時代の変化とともに商品も多様化し、今では「防災」「環境」「ライフスタイル」のコンセプトに基づいた商品が生まれてきていますよね。これまでのデザインの方向性や開発のプロセスから変化はあったのでしょうか?

松岡ー  社員自身が企画を立てて会社に提案し、作り手一人ひとりが思いを持って「ものづくり」に挑戦することができる、この商品化プロセスは創業当時から変わっていません。賃貸住宅は、住む人に合わせて設計する戸建住宅とは異なり、商品開発時点でお施主様も場所も決まっていません。そのため、大東建託の商品開発では、賃貸住宅需要を見極めながら、土地オーナー様ターゲット(価格帯)、入居者様ターゲット(居住ニーズ・世代・家族構成)、立地などを想定するところから開発が始まります。この頃になると、海外洋式の外観デザインから始まった大東建託も時代の流れに従ってデザインの幅を拡げ、商品ラインナップが充実してきたことで、より細かな商品戦略に沿った商品開発が行われるようになりました。

本社には、創業当時からの全ての商品パンフレットが保管されている

松岡さんが担当者時代に企画提案のために描いた商品デザイン画(一部)。当時は商品パース・図面は全て手作業で行われ、全国に図面を郵送で送るなど、全てアナログ作業だった。

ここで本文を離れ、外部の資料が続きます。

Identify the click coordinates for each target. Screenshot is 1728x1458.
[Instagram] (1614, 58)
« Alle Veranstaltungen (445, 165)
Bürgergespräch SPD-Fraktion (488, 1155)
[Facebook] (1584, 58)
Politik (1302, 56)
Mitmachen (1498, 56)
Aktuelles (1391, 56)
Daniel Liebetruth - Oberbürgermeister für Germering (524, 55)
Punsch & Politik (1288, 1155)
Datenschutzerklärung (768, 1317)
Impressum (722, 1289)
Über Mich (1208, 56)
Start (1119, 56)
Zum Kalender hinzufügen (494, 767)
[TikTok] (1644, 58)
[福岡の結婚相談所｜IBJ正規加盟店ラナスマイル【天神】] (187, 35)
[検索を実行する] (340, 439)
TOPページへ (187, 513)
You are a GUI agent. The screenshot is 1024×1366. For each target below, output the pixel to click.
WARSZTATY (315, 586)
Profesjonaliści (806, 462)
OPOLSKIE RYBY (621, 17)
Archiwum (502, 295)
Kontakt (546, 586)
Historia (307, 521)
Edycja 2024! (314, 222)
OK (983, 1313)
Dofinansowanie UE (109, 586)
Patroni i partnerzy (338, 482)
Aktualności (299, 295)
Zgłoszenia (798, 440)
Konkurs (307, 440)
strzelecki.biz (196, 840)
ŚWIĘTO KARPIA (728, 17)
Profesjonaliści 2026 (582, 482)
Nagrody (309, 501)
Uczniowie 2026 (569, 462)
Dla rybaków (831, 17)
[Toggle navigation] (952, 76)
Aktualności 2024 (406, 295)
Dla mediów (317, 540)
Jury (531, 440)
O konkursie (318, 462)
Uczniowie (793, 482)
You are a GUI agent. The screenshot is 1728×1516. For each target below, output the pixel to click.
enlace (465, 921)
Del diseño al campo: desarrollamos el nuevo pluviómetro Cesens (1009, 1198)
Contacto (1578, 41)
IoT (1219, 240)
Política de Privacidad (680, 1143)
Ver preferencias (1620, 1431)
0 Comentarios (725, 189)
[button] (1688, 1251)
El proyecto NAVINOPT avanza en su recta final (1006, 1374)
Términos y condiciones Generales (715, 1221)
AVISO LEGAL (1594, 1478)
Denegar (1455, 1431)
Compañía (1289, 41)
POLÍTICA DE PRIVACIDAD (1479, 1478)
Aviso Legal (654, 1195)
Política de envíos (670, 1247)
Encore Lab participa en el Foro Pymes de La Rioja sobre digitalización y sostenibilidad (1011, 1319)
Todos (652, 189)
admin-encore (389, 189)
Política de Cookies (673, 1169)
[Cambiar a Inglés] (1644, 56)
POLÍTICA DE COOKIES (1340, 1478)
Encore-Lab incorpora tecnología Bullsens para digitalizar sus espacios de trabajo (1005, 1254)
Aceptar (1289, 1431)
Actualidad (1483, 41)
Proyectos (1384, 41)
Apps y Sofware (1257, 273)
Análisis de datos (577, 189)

初期の賃貸住宅のパンフレットには、デザイナー手書きの建物パースが載っている

2022年2月に企画型(高級路線)商品として販売開始された「シエルコート」

松岡ー  大東建託は賃貸住宅市場へ新規参入して以来、「他社にないもの」を目指し、これまでにない海外様式のデザインや住戸形式など、新たな価値創造に向けた挑戦を積み重ねてきました。そこから賃貸効率を高めるノウハウが蓄積され、今では売れる商品・建てやすい商品を開発する当社独自のセオリーが確立されてきています。これまでの商品開発では、販売効率が悪いと基幹商品にするのは難しく、バンド(価格帯)の高い高付加価値な賃貸住宅は開発しにくいのが課題になっていました。そこで、セオリーに従いながら商品開発の仕組みを変え、これまでのように販売効率の高い商品は基幹商品としてタイプ数やオプションを幅広く開発し、一方、時代に合わせた新たなコンセプトで作るニッチな商品の場合は、企画商品としてまずは単品で作り、販売状況により基幹商品にする、という2つの開発プロセスが生まれました。企画型にすることで、市場ニーズや社会課題の解決などの多様なニーズに応える賃貸住宅を商品化させる道筋ができあがりました
DK SELECTが誕生して以降は、ブランドコンセプトに基づいた商品開発方針が立てられるようになったことで開発効率が上がり、開発期間は最短で4か月程度に縮まりました。